What looks like random behavior turns out to be the AI taking full advantage of a bug nobody knew existed in Q*bert.
In the days before patching games after launch was a thing, if a new game contained a bug it didn’t get fixed, or at least not until the next batch of cartridges were manufactured. Some of those bugs turned out to double as a way of cheating, and an AI trained to play Atari games just discovered a new cheat-friendly bug in Q*bert.
As Techspot explains, a team of researchers at the University of Freibeurg in Germany were using the Gym toolkit to train and test an artificial intelligence playing the classic action puzzle game Q*bert on Atari. This was a game originally released in the arcades in 1982 and then on the Atari 2600 first in 1983, so there’s been plenty of time to discover all the bugs and cheats contained in the game. One was missed, though.

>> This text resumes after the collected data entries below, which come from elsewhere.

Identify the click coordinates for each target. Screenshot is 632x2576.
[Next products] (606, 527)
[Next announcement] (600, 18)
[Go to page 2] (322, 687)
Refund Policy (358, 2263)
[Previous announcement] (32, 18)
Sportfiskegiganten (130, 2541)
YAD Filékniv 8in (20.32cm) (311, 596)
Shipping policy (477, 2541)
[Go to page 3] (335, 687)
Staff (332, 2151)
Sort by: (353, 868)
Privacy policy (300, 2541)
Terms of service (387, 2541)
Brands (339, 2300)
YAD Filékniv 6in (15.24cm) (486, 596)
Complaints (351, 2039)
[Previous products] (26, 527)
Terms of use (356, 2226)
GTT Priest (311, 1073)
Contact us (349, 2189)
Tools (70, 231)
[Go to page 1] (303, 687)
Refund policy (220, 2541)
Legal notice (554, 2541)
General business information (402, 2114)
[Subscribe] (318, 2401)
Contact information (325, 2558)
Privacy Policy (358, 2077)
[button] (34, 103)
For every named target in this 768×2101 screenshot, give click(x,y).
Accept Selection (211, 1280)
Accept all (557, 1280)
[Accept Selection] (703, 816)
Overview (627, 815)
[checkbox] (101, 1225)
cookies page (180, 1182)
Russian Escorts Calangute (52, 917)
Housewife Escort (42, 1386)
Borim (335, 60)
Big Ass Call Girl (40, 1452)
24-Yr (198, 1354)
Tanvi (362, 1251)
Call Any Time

As the video above shows, at the 20 second mark the AI completes the first level of the game and then seems to randomly start jumping around. It isn’t until you look to the top of the screen and see the score that you realize this isn’t random behavior. The researchers believe the AI discovered a new bug in the game and worked out it could exploit it to drastically increase its score.
The researchers haven’t worked out yet how the AI managed to do this. One of the original creators of Q*bert for the arcade version, Warren Davis, commented on Twitter that this bug “doesn’t look right,” suggesting it may be exclusive to the Atari 2600 version.
The AI uses machine learning to train and play different games. In this case an Evolution Strategy algorithm was used, which allowed the AI to train and start using novel strategies to beat the game in just five hours. What wasn’t expected was one of those novel strategies discovering a new cheat in a 35-year-old game.